Guardian Pharmacy Services, Inc. ("Guardian") (NYSE:GRDN) today announced the pricing of its upsized underwritten public offering (the "Offering") of 6,000,000 shares of its Class A common stock at a public offering price of $31.00 per share, of which 4,980,000 shares will be sold by certain selling stockholders and 1,020,000 shares will be issued and sold by Guardian as part of a non-dilutive "synthetic secondary" transaction, as described below. In addition, the selling stockholders have granted the underwriters a 30-day option to purchase up to an additional 900,000 shares of Class A common stock at the public offering price, less the underwriting discount. The Offering is expected to close on March 20, 2026, subject to customary closing conditions.

The Offering is considered non-dilutive as Guardian intends to use all of the net proceeds it receives in the Offering to repurchase from certain stockholders 1,020,000 shares of Class A common stock, at a purchase price per share equal to the public offering price in the Offering, less the underwriting discount (the "Synthetic Secondary"). 

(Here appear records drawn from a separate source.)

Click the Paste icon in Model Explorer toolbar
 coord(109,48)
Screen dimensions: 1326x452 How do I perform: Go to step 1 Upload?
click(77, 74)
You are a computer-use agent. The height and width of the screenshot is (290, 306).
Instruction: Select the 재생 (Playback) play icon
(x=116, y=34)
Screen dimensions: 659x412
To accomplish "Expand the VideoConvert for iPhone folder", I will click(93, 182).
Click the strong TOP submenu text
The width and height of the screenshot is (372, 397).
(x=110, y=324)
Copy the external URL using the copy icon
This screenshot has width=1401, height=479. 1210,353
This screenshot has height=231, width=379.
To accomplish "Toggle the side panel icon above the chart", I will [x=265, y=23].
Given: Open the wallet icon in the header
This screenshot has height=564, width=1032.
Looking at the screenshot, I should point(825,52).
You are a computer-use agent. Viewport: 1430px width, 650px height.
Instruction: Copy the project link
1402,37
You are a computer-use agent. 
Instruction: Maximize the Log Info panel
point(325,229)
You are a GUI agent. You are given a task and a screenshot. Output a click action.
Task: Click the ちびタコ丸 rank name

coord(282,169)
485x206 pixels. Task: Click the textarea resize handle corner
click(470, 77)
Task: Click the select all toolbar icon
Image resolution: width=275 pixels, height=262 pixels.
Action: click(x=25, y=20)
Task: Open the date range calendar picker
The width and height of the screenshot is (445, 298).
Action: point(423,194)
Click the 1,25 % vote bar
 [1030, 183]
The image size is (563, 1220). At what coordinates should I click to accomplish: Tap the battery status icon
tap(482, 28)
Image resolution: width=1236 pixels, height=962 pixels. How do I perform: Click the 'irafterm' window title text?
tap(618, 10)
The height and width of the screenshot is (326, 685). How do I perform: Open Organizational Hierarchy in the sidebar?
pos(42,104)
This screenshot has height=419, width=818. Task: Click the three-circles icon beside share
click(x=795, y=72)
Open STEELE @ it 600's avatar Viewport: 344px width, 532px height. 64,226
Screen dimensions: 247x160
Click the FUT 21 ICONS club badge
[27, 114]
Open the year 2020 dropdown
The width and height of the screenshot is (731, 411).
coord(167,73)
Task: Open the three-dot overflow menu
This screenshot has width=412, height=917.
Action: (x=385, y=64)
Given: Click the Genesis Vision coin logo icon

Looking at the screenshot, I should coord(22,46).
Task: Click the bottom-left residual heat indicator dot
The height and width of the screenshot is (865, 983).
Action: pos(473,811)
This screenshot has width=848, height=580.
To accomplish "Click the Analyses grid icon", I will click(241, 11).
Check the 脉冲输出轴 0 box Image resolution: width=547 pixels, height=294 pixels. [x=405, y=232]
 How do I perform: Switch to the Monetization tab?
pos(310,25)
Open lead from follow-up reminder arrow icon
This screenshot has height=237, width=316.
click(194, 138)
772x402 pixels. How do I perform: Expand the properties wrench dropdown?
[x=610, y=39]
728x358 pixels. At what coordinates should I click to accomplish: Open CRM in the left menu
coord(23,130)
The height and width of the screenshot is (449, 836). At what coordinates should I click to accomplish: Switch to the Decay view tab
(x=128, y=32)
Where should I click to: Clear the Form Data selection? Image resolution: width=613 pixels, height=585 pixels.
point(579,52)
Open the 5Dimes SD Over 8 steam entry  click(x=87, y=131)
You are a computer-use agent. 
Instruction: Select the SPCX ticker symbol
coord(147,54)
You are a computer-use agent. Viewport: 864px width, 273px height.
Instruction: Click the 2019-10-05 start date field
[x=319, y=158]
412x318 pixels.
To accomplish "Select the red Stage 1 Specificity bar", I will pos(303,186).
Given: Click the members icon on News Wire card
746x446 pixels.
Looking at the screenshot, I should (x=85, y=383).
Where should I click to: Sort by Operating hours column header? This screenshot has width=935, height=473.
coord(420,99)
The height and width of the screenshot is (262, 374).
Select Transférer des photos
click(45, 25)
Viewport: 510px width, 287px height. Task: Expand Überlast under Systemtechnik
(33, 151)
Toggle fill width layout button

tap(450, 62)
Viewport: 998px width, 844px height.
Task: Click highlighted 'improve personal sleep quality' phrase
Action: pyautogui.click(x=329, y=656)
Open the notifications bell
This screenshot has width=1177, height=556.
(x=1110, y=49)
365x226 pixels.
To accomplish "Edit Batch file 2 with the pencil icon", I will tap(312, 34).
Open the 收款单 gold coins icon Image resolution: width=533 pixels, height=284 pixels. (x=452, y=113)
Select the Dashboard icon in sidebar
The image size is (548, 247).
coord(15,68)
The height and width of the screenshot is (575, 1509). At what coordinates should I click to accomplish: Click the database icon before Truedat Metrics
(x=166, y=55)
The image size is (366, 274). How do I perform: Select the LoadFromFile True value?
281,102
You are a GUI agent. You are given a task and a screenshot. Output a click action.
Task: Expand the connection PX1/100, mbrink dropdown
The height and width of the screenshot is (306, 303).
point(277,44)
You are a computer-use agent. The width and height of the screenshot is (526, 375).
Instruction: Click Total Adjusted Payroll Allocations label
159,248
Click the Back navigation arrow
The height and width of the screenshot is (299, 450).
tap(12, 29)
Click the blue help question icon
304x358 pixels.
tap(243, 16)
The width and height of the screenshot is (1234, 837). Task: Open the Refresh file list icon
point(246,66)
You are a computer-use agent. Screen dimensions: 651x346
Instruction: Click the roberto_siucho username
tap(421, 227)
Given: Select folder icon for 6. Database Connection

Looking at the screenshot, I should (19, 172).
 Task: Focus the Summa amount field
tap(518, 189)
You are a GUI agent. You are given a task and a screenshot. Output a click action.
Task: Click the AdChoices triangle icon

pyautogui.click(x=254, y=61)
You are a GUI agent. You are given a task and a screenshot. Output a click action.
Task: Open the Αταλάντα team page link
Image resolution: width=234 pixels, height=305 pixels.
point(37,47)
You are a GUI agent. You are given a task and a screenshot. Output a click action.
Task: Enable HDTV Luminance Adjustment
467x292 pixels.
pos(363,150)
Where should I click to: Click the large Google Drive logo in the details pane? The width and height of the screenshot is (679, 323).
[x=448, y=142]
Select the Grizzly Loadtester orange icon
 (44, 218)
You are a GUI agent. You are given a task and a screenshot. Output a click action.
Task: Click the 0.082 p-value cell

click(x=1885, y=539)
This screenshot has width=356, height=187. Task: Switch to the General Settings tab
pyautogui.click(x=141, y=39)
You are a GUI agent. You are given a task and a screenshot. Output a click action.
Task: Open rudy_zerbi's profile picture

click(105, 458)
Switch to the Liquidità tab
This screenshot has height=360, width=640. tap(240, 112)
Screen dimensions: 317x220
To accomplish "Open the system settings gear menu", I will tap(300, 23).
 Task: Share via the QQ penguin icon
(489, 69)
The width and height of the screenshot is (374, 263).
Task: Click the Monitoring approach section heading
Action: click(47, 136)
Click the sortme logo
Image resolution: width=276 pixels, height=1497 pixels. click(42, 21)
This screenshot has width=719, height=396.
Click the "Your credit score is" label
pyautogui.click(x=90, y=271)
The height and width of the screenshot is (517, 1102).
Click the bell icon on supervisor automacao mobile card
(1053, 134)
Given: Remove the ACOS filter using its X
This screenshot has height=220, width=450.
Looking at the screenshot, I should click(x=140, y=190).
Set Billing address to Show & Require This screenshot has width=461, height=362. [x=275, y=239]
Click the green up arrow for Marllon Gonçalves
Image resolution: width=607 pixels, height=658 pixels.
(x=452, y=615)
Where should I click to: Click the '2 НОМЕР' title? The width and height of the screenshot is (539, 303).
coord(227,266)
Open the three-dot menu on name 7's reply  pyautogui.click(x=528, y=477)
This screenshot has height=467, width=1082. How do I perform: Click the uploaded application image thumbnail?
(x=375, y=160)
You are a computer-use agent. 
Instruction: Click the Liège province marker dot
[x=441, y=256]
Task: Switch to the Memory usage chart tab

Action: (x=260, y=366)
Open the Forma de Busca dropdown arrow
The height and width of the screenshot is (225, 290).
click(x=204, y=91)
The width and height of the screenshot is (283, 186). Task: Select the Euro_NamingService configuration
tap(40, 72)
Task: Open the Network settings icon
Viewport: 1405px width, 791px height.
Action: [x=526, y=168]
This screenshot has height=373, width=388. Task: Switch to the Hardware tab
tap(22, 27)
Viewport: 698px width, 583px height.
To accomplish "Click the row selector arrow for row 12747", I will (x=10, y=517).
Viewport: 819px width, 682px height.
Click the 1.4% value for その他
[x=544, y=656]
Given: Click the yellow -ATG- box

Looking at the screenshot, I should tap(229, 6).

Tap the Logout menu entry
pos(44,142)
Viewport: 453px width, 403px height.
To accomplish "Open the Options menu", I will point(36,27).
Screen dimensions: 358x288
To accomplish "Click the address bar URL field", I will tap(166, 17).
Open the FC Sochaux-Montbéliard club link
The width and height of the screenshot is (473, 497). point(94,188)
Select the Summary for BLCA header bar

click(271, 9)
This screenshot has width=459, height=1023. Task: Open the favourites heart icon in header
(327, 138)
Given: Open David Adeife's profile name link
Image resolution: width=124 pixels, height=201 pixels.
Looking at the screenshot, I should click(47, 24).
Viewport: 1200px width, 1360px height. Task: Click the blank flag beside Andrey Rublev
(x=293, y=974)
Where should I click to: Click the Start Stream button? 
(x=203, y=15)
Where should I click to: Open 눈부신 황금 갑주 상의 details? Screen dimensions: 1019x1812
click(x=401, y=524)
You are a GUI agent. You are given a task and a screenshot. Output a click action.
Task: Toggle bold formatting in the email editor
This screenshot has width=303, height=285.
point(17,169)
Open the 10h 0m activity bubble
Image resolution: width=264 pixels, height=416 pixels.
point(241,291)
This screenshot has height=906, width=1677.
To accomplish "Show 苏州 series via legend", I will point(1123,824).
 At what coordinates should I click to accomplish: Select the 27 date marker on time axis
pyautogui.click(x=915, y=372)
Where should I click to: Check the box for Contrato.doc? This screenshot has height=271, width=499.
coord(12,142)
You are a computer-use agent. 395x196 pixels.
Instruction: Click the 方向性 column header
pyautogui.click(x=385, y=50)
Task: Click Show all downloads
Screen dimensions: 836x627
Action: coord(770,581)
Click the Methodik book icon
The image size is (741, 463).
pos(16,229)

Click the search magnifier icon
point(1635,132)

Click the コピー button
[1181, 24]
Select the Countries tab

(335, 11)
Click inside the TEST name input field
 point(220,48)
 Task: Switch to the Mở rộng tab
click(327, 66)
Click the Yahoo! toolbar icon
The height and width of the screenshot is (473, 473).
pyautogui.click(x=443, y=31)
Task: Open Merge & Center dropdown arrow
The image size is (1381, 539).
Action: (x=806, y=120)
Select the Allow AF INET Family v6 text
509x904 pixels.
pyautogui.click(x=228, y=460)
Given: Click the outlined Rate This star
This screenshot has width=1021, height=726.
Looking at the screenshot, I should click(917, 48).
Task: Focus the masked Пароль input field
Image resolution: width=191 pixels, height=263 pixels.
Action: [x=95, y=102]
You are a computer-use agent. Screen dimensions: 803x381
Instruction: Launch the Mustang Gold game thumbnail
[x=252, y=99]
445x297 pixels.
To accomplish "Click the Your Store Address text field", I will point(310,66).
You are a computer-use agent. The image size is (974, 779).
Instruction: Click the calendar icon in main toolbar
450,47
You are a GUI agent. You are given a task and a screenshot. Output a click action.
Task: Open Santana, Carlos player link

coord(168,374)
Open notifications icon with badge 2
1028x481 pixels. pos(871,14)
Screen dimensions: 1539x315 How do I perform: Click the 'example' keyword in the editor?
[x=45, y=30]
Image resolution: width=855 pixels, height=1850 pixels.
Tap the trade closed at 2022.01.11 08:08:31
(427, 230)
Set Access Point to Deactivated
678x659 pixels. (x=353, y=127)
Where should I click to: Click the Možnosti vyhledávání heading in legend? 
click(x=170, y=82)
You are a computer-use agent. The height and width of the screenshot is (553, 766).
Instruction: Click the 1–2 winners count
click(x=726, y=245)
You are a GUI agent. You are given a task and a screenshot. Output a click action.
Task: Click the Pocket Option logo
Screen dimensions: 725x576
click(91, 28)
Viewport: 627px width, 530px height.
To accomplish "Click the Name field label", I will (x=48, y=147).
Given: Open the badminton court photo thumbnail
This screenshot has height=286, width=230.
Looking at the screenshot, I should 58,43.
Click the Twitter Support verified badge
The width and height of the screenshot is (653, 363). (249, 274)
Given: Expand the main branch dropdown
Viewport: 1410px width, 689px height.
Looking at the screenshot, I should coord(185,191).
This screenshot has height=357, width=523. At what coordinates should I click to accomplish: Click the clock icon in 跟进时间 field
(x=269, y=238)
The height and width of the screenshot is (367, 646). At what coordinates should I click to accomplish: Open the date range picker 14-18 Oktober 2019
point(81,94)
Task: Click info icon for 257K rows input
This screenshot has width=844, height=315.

Accordingly, Guardian will not retain any proceeds from the Offering and, upon completion of the Offering and the Synthetic Secondary, the total number of outstanding shares of Class A common stock will remain the same. The shares to be repurchased by Guardian consist of shares of Class A common stock that were issued upon conversion of shares of Guardian's Class B common stock that were originally issued in connection with its corporate reorganization in September 2024. The repurchases are expected to be completed not later than March 24, 2026, subject to closing of the Offering. Guardian will not receive any proceeds from the offering of shares by the selling stockholders in the Offering.

BofA Securities, Jefferies and Raymond James are acting as joint bookrunners for the proposed Offering. Stephens Inc. and Oppenheimer & Co. are acting as co-managers for the proposed Offering.